Capturer l’énergie d’une génération
Dès les premières salles, le visiteur ressent l’effervescence de ces décennies. Les images, brutes et vibrantes, racontent la jeunesse dans toute sa liberté et son insouciance. The Face captait ce pouls avec une justesse remarquable. Le magazine a révélé au monde une jeune Kate Moss, alors loin des standards parfaits de la mode. Cette beauté imparfaite devint l’incarnation du style grunge.
Derrière ces couvertures mythiques se cachait une volonté forte : mettre en lumière les talents de demain. Musiciens underground, créateurs avant-gardistes, icônes en devenir… Tous trouvaient leur place sous l’objectif de photographes visionnaires. Sheila Rock, avec ses clichés électrisants de la scène punk, ou Corinne Day, capturant la vulnérabilité sans artifice d’une génération, en sont des exemples marquants.
Ce que The Face proposait, c’était une alternative. Une ouverture sur des mondes peu explorés par les médias traditionnels,” explique Lee Swillingham, ancien directeur artistique du magazine.
Madonna photographed by Jean-Baptiste Mondino for the cover of The Face, June 1990 © Jean-Baptiste Mondino
Une scénographie qui réveille les sens
Sous la direction de Sabina Jaskot-Gill, avec la complicité de Swillingham et du photographe Norbert Schoerner, l’exposition évite la nostalgie figée. Chaque salle recrée l’ambiance rebelle du magazine. Les visiteurs sont immergés dans les sons grinçants des années 80 et les typographies audacieuses de Neville Brody. Son travail graphique, alors révolutionnaire, redéfinissait les codes du design éditorial.
Dans cette rétrospective, la mode dialogue avec la rue. L’art flirte avec la provocation. Elaine Constantine immortalise l’énergie brute des premières rave parties. David Sims, quant à lui, saisit des expressions spontanées, transformant des anonymes en icônes.
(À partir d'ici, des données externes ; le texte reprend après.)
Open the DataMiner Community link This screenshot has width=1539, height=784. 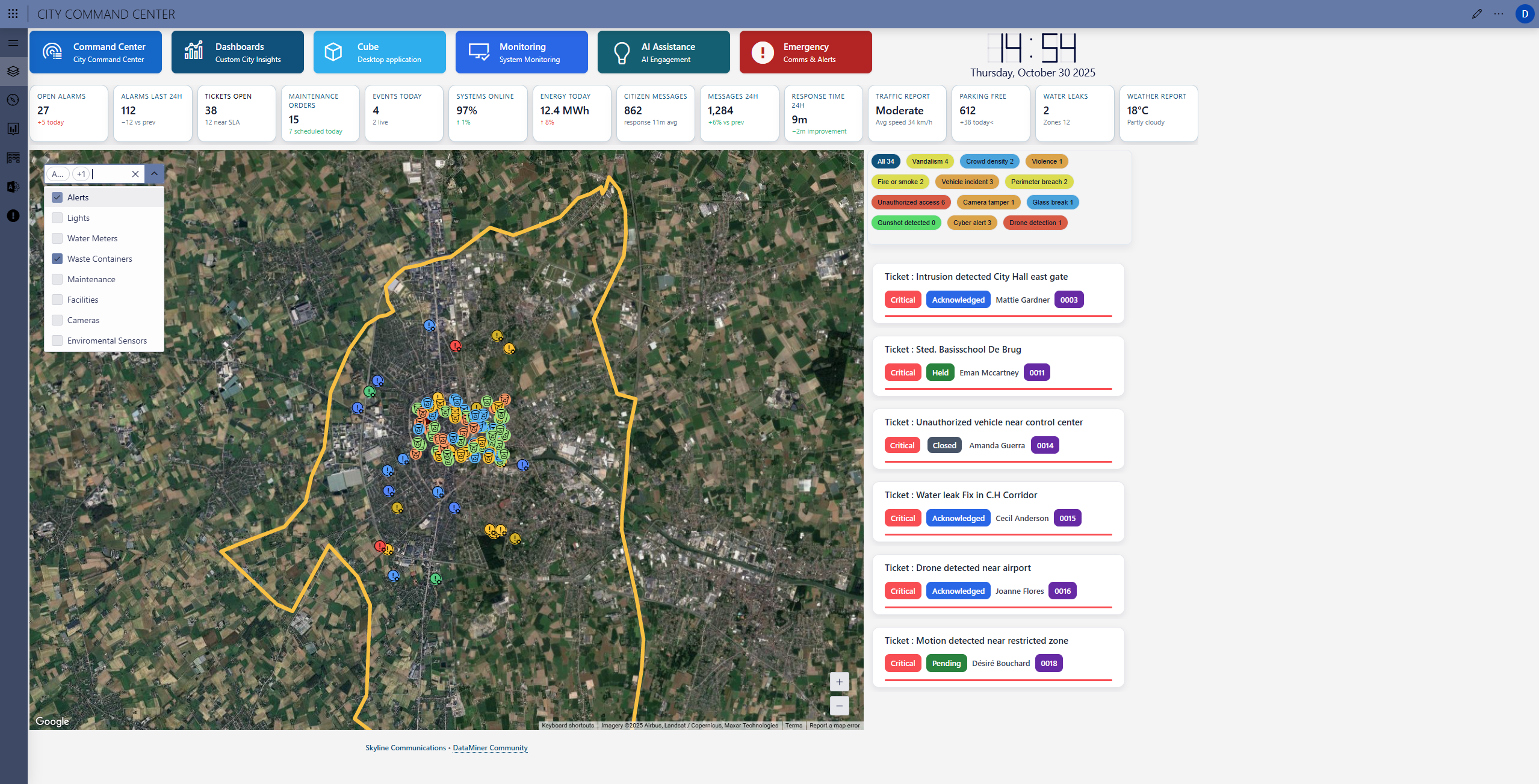click(x=490, y=748)
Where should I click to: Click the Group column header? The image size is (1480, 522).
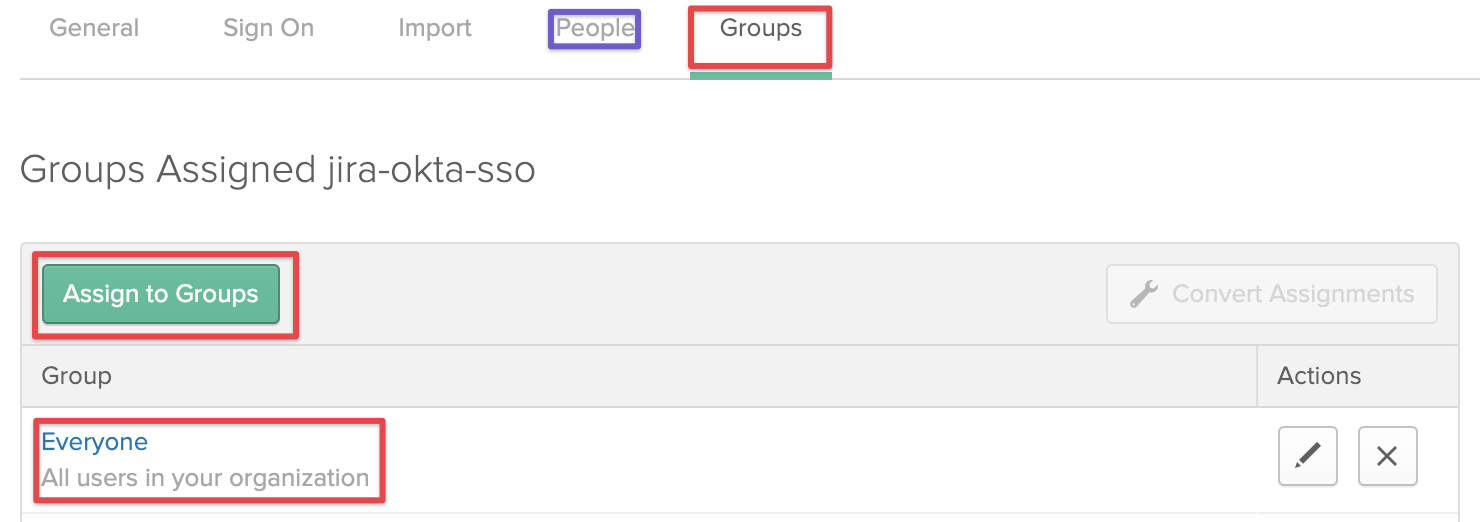pyautogui.click(x=76, y=376)
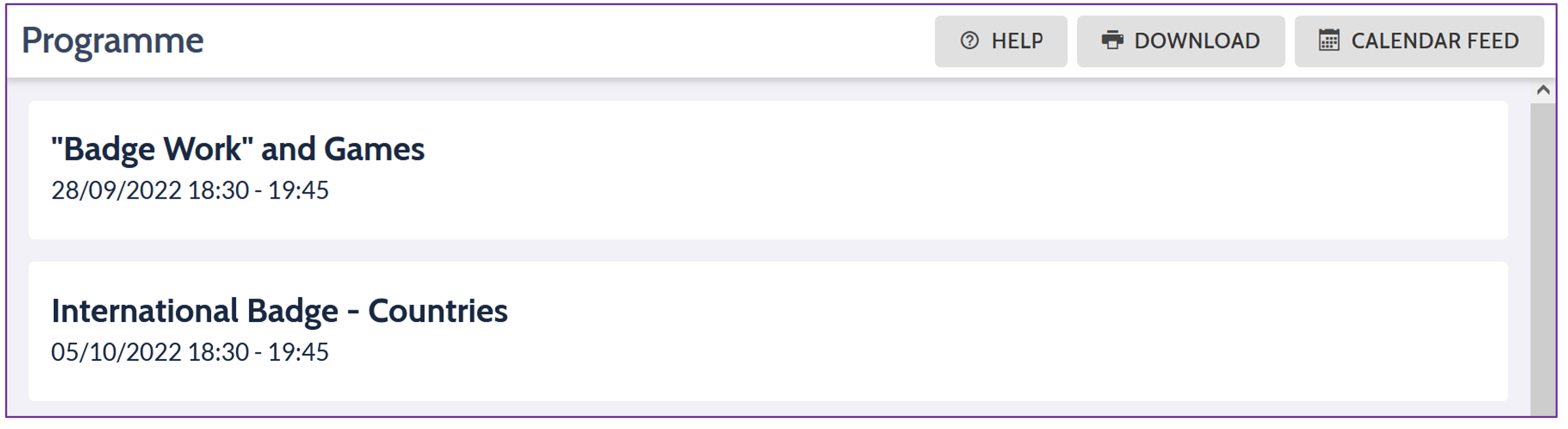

Une presse audacieuse devenue rare
Pourtant, une question persiste : qu’est devenue cette presse qui osait provoquer et susciter le débat ? À l’ère de l’image instantanée et surconsommée, The Face rappelle que le visuel peut être un acte de résistance. “La mode était un prétexte. Ce qui comptait, c’était l’attitude, le regard sur le monde,” insiste Schoerner. Cette vision résonne dans chaque portrait exposé, témoignant d’une époque où la jeunesse créait sa propre culture au lieu de la suivre.
Relancé en 2019, le magazine tente de renouer avec son esprit frondeur. Mais l’exposition met en lumière ce qui faisait sa force originelle : une liberté totale d’expérimentation. Les choix audacieux de Brody, les sujets non conventionnels et l’esthétique brute restent aujourd’hui encore des sources d’inspiration.
‘Winter Sports’ by Jamie Morgan, featuring Nick Kamen, styled by Ray Petri, January 1984 © National Portrait Gallery London
Entre hommage et inspiration pour demain
L’exposition s’accompagne d’une publication riche, mêlant entretiens exclusifs avec Nick Logan, fondateur du magazine, et analyses de figures majeures comme Ekow Eshun. Mais c’est face aux images, dans le silence feutré des salles, que la magie opère vraiment. Les visages juvéniles et les instants volés révèlent cette étincelle créatrice unique que The Face savait si bien capturer.
Cette rétrospective dépasse l’hommage nostalgique. Elle invite à repenser le présent et à réinventer l’avenir. Quand culture et mode se rencontrent sans compromis, elles bouleversent encore les conventions.